Clean hands are also vital to providing safe patient care. While there are many reasons a significant percentage of healthcare workers across the country do not strictly adhere to hand hygiene protocols 100 percent of the time, when it comes to reminders – messaging matters. That’s why infection prevention professionals and corporate communications teamed up at University Health System to reinforce the “wash your hands more” message in a way that’s engaging and entertaining as well as educational.
The big idea: combine green Crayola Washable Finger Paint with a few staff members and physicians willing to get dirty. Add a communications team with a good sense of what people are willing to watch.
Dr. Jason Bowling, Dr. Theodore Wu, nurse educators and infection control staff members Aprilynn Agpalo, Lorraine Bonilla, Rebecca Rodriguez, Monica Narvaez, Kami Rapp and Annierose Abogadie worked with Internal Communications Manager Sherrie Matthews and videographer Mark Greenberg to develop a video to show how easy it is to spread germs.
To get started, Dr. Bowling dipped his fingers in the green Crayola paint.

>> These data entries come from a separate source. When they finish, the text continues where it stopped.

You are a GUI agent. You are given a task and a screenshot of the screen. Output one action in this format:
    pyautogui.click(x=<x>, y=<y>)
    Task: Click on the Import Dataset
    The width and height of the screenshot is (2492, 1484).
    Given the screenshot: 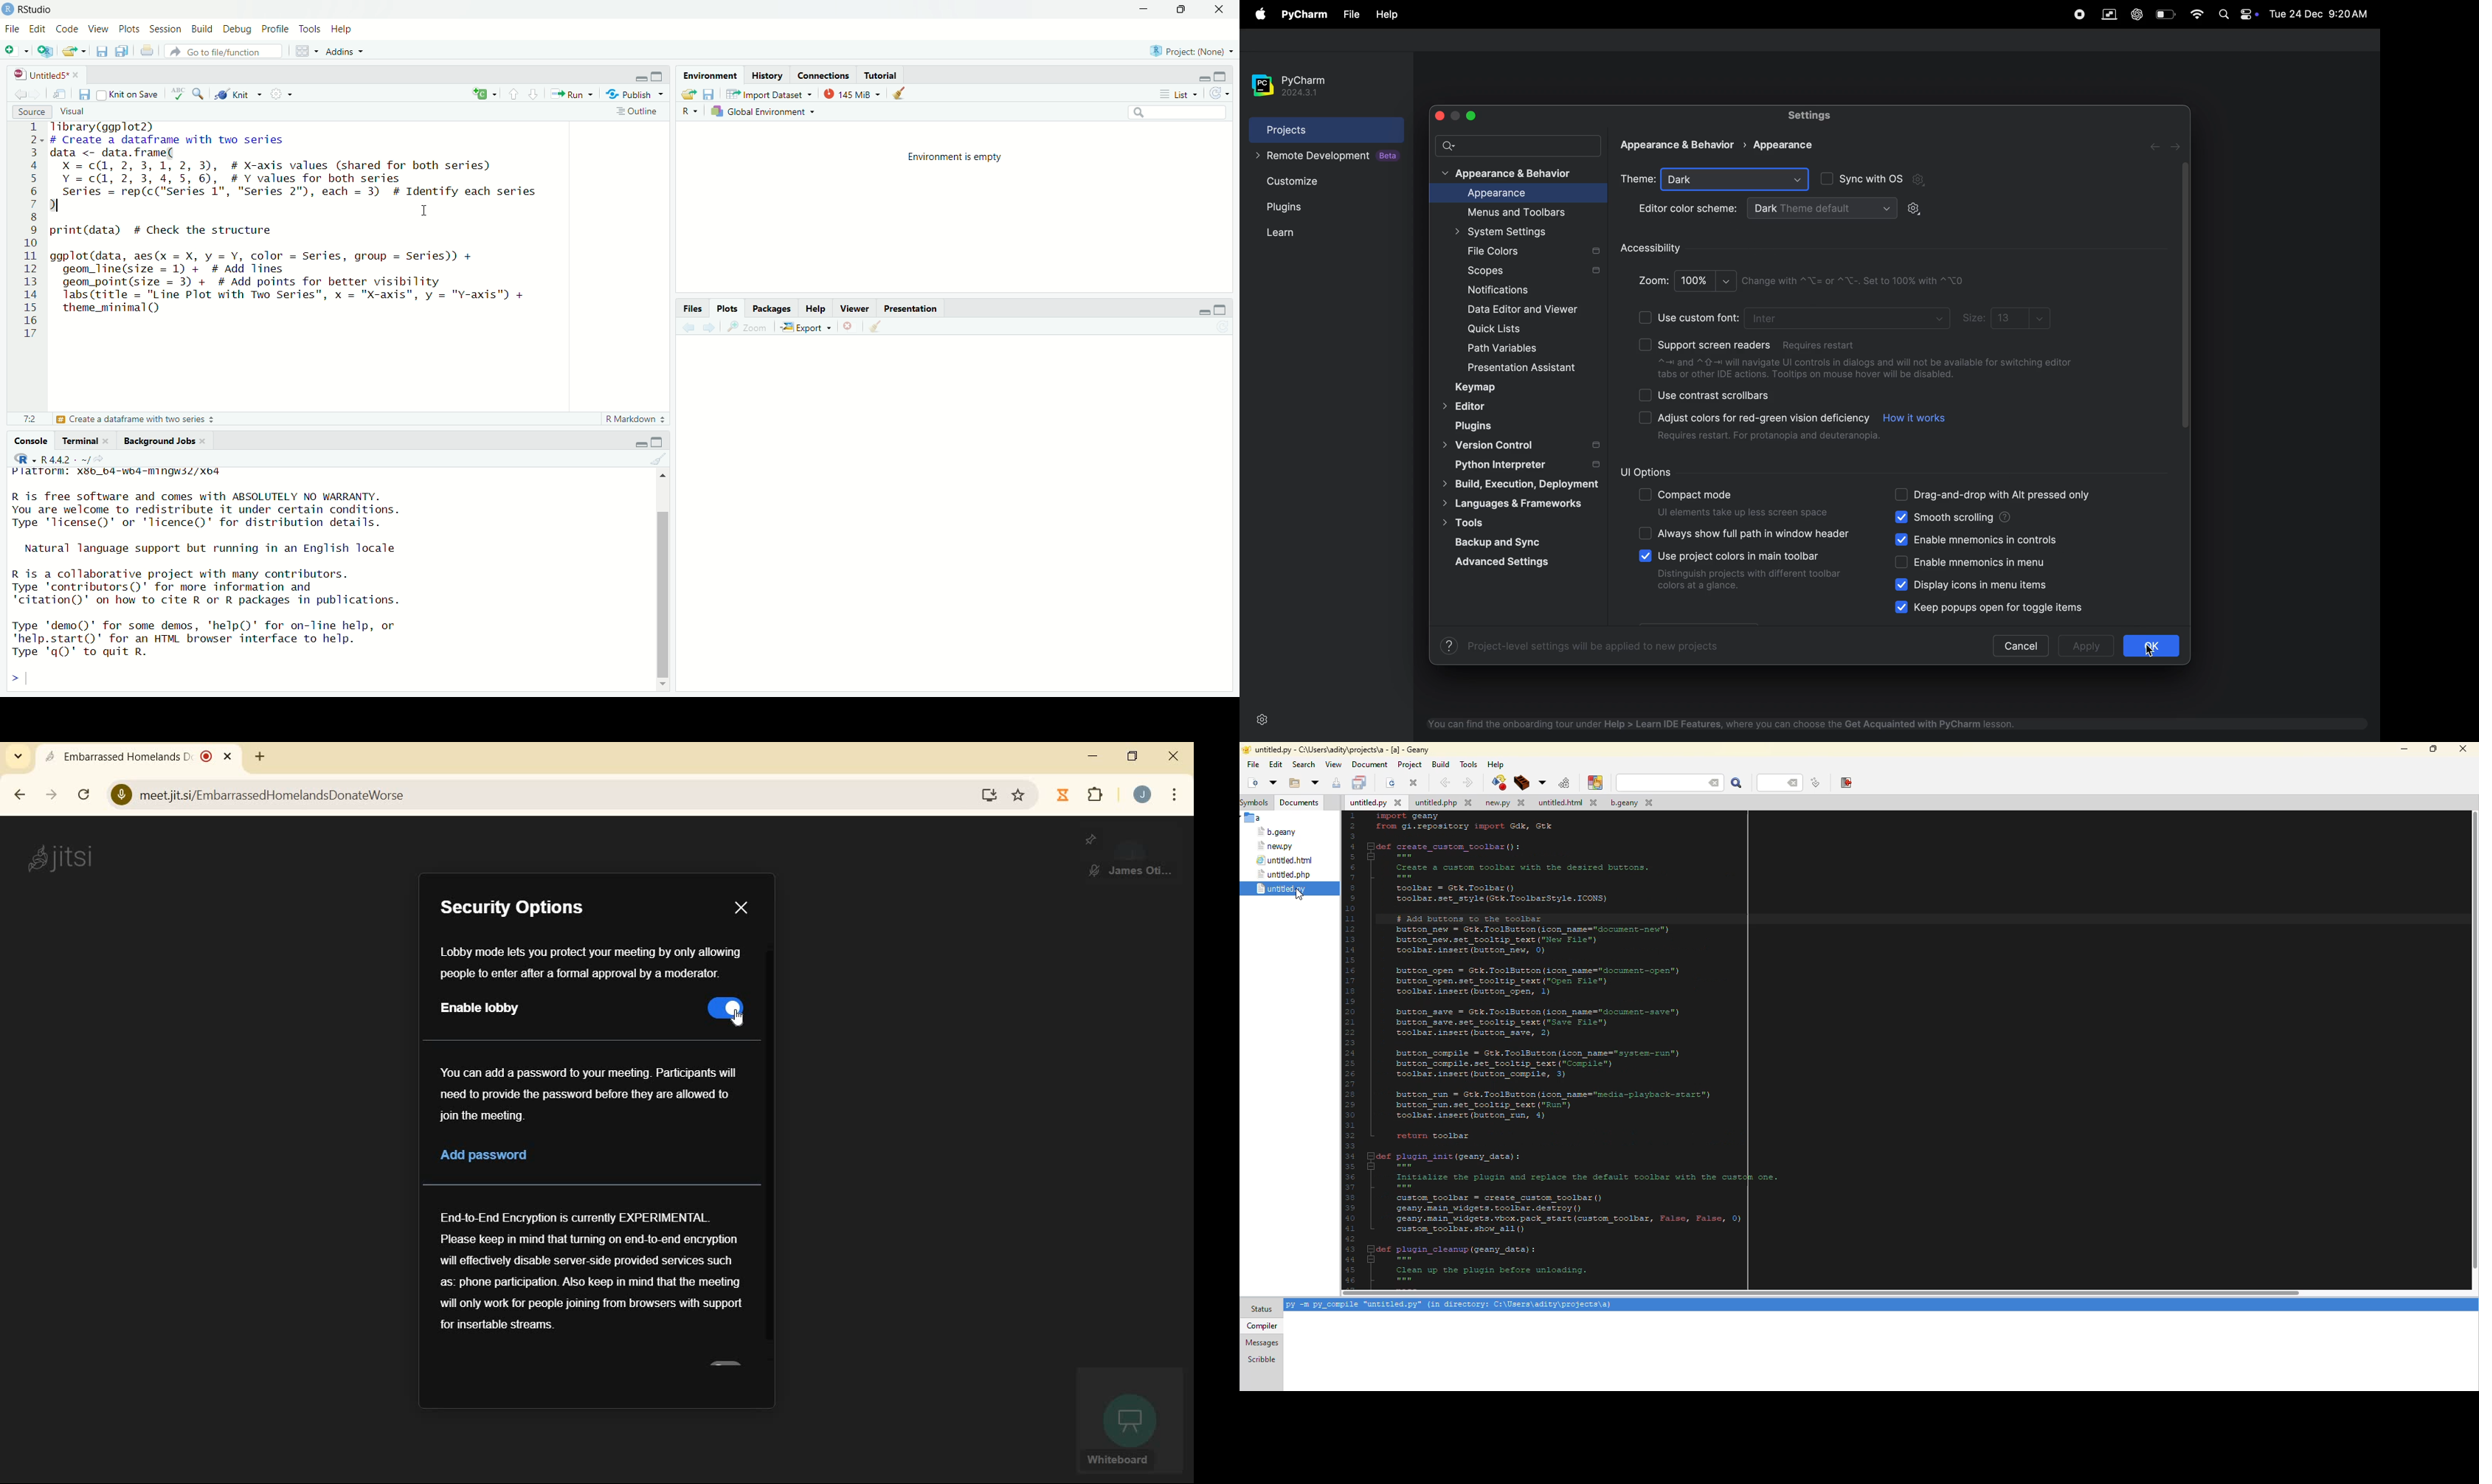 What is the action you would take?
    pyautogui.click(x=771, y=95)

In the video he moves from patient interaction to a workroom to shaking a fellow physician’s hand. We watch the green slime being spread from a patient’s room to a computer, to the phone and fellow healthcare professionals. The final scene shows a nurse, who used the same workroom computer as Dr. Bowling, handing a water cup to a patient. The cup is covered in the bright goo.
“The video was a fun, but effective way of showing how easily germs can be transmitted,” said Dr. Bowling, associate professor of infectious diseases at UT Health San Antonio and a University Health System hospital epidemiologist. “We purposely shot scenes where I walked past both hand sanitizer pumps and sinks, to drive home the message.”
You can find the video on the University Health System YouTube channel. It is used internally at employee orientation, new resident orientation and elsewhere across the Health System to ensure all physicians, nurses and staff understand the power to prevent the spread of germs is literally in their hands every day.
The video even went viral, so to speak. Other hospitals and healthcare organizations, including Stonybrook Children’s Hospital in New York City and the Texas Department of State Health Services, have requested to use it to teach their own staff about the importance of hand hygiene. The Joint Commission, which accredits healthcare organizations, also requested that the video be added to its Library of Leading Practices, as a best-practice resource available to its more than 20,000 healthcare organization clients.